Yannick LE QUENTREC :
D'accord.
Vincent BOUILLAGUET :
C'est une fois que le principe de financement est obtenu, mais je vais l'évoquer.
Monsieur le Maire :
Ce ne sont pas des prêts à taux O0 mais ce sont des taux plus avantageux que ceux du marché, voilà. Mais précisément on ne les a pas encore.
Vincent BOUILLAGUET :
On peut donc passer au financement. Vous le voyez, c'est très important en emprunt, certes. Mais les taux sont particulièrement bas, puisque ils sont à 0% pour une grande partie d'entre eux. La durée est longue et on mobilise peu de fonds propres du CCAS, 149 000 € pour une opération de 1 260 000 €. C'est peu, donc je crois que l'on peut se réjouir de cette opération qui va vraiment donner du confort et de l’embellissement à cette résidence qui en a bien besoin.
Adopté à l'unanimité.
x. —CULTURE/PATRIMOINE
2. Vente de billets de spectacle sur internet pour Les Docks, Théâtre municipal et festival « Visages du Monde » saison 2014-2015.
Françoise FAUBERT :
La saison culturelle 2014-2015 sera prochainement présentée au public en début septembre ; afin de faciliter l'accessibilité aux spectacles, la billetterie des Docks, du Théâtre et du Festival des Visages et d'en assurer la promotion, il est nécessaire de diversifier les points de vente de billets pour les spectacles proposés. Dés lors, il est possible de faire appel à un mandataire qui gère un réseau informatique national de vente de billets et de spectacles, d'évènements sportifs, culturels et de loisirs.

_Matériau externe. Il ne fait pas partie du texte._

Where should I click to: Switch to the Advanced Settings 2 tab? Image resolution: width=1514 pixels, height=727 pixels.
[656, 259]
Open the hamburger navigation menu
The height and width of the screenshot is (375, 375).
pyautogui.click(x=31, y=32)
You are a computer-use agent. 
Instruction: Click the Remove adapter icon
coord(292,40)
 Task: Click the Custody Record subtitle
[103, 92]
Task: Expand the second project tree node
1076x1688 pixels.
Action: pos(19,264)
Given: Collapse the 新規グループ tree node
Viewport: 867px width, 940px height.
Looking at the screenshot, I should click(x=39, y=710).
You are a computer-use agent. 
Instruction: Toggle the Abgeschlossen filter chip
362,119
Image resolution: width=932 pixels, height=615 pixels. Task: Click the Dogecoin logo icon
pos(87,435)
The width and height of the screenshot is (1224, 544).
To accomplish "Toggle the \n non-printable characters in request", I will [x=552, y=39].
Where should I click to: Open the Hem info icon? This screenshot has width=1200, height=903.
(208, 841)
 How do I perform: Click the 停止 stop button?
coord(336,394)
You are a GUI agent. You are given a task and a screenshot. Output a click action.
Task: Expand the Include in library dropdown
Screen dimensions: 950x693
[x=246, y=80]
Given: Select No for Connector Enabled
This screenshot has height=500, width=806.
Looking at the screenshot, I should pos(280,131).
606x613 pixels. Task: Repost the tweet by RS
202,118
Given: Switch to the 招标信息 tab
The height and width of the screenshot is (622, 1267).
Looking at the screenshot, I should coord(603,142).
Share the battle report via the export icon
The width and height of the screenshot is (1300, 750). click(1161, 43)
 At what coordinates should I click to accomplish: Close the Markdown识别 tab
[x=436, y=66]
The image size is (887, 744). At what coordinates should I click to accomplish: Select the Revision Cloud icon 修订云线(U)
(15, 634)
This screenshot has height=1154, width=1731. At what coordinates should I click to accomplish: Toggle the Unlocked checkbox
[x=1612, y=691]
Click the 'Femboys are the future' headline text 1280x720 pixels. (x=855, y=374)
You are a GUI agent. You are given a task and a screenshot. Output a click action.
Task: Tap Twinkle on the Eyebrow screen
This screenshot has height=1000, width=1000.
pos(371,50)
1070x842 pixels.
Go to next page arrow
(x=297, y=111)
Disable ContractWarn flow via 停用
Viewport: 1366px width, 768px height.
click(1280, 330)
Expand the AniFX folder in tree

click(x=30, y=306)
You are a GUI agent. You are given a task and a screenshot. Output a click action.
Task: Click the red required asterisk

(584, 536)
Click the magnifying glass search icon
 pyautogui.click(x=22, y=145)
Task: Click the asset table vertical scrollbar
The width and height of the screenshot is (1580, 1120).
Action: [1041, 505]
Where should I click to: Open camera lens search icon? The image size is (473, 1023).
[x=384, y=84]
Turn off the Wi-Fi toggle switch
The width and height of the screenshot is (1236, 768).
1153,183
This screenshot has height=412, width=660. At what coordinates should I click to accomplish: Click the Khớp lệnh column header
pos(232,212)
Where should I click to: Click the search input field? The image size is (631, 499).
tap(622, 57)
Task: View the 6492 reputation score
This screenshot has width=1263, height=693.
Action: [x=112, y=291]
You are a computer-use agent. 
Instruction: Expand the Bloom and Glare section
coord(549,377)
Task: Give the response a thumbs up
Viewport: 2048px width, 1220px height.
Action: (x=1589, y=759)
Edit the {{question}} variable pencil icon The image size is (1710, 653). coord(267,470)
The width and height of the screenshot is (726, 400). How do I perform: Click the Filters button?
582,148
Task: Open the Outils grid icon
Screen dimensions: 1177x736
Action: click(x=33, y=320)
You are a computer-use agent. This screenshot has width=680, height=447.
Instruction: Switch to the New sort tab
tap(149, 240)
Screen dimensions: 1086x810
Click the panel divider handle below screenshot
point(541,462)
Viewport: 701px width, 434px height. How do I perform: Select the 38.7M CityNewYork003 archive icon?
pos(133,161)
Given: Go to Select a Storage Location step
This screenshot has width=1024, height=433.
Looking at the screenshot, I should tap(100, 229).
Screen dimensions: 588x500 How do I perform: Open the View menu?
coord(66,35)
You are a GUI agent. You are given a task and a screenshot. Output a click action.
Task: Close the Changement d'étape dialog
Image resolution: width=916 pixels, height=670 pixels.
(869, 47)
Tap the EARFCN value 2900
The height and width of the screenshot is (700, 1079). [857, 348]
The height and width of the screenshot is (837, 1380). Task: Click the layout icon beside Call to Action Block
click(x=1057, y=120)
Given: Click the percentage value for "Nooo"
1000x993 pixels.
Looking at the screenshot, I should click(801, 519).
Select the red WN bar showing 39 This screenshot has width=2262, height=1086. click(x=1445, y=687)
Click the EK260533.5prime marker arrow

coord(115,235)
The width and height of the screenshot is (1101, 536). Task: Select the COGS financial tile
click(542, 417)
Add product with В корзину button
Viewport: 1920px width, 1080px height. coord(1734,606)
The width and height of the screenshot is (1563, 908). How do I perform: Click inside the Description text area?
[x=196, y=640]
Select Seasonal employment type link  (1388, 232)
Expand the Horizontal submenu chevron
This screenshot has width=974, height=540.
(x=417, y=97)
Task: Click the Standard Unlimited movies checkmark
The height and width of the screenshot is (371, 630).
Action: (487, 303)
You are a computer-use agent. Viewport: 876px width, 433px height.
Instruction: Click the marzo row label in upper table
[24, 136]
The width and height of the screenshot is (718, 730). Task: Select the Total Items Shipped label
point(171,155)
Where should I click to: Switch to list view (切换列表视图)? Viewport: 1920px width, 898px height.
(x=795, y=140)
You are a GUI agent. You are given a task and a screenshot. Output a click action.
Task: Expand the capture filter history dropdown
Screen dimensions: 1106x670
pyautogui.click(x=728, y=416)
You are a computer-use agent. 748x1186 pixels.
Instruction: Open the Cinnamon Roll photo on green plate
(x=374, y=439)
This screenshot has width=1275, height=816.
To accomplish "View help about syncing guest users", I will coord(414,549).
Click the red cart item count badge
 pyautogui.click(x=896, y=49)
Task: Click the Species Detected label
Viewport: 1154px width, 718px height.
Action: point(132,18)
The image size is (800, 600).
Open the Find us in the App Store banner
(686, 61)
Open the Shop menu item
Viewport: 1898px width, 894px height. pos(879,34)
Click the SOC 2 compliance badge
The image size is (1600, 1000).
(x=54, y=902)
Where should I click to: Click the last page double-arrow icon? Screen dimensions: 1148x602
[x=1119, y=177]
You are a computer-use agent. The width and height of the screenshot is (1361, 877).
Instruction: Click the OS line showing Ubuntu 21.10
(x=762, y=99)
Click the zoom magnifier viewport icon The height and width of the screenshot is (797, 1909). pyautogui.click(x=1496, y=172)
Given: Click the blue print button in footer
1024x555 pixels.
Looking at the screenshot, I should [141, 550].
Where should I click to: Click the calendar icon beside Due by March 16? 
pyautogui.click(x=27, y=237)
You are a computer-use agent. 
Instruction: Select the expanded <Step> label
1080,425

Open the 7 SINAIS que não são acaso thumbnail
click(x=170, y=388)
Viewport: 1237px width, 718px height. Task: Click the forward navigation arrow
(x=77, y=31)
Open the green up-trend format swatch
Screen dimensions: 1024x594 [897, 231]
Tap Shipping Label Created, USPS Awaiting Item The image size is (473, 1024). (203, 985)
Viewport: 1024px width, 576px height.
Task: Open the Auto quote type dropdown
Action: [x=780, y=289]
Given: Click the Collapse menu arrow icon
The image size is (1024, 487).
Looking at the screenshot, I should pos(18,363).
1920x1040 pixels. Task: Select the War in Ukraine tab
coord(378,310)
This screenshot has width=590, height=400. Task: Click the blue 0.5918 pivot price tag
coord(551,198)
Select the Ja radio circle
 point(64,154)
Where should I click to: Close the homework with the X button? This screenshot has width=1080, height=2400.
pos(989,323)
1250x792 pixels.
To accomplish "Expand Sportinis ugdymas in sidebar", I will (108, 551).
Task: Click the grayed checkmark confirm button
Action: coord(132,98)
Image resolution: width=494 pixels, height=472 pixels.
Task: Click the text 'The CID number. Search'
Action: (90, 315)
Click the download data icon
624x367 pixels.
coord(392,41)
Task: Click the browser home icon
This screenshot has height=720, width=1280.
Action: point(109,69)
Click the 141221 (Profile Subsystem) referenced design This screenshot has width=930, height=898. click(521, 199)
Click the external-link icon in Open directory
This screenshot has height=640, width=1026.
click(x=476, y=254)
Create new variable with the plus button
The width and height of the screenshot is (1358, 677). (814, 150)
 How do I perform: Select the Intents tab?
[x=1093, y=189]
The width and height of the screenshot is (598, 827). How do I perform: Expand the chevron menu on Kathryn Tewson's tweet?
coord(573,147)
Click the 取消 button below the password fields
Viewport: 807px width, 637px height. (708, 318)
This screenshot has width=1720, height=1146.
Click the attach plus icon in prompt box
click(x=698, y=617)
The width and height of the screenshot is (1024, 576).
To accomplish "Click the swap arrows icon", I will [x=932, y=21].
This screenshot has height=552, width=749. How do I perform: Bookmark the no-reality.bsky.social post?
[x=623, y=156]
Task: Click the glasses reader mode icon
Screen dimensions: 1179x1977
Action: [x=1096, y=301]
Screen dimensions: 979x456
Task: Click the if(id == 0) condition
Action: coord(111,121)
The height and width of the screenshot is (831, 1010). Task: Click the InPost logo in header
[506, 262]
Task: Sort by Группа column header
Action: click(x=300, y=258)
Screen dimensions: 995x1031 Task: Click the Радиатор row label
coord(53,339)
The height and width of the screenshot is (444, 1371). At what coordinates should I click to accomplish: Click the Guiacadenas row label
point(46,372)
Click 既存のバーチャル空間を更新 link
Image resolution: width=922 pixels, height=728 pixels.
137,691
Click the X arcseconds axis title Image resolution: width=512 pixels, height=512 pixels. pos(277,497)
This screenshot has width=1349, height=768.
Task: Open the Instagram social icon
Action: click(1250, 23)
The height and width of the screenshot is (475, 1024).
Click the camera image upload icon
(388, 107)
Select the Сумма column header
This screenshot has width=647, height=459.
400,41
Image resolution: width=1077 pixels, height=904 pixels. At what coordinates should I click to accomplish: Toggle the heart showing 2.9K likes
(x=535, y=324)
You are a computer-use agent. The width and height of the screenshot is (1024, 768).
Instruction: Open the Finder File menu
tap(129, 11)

Nous avions déjà eu recours à ces modalités de vente lors de la précédente saison. Pour mémoire, le principe a pour objectifs d'augmenter la visibilité de l'évènement sur Internet par la publicité, de faciliter la communication de ces spectacles, de rendre assez accessible nos évènements à un plus grand nombre de spectateurs. Le principe est donc assez simple, il suffit de réserver un quota de billets à distribuer par ce mandataire sur son réseau ; la commission est perçue par le mandataire sous forme de majoration du prix du billet, payé par le spectateur à l'achat. Les modalités de vente de billets en ligne seront fixées dans le cadre de la convention à intervenir, la commission de rétribution du prestataire ne pourrait excéder à titre indicatif, 10% du tarif voté par la Collectivité, avec un minimum allant de 1,70 € à 1,80 €.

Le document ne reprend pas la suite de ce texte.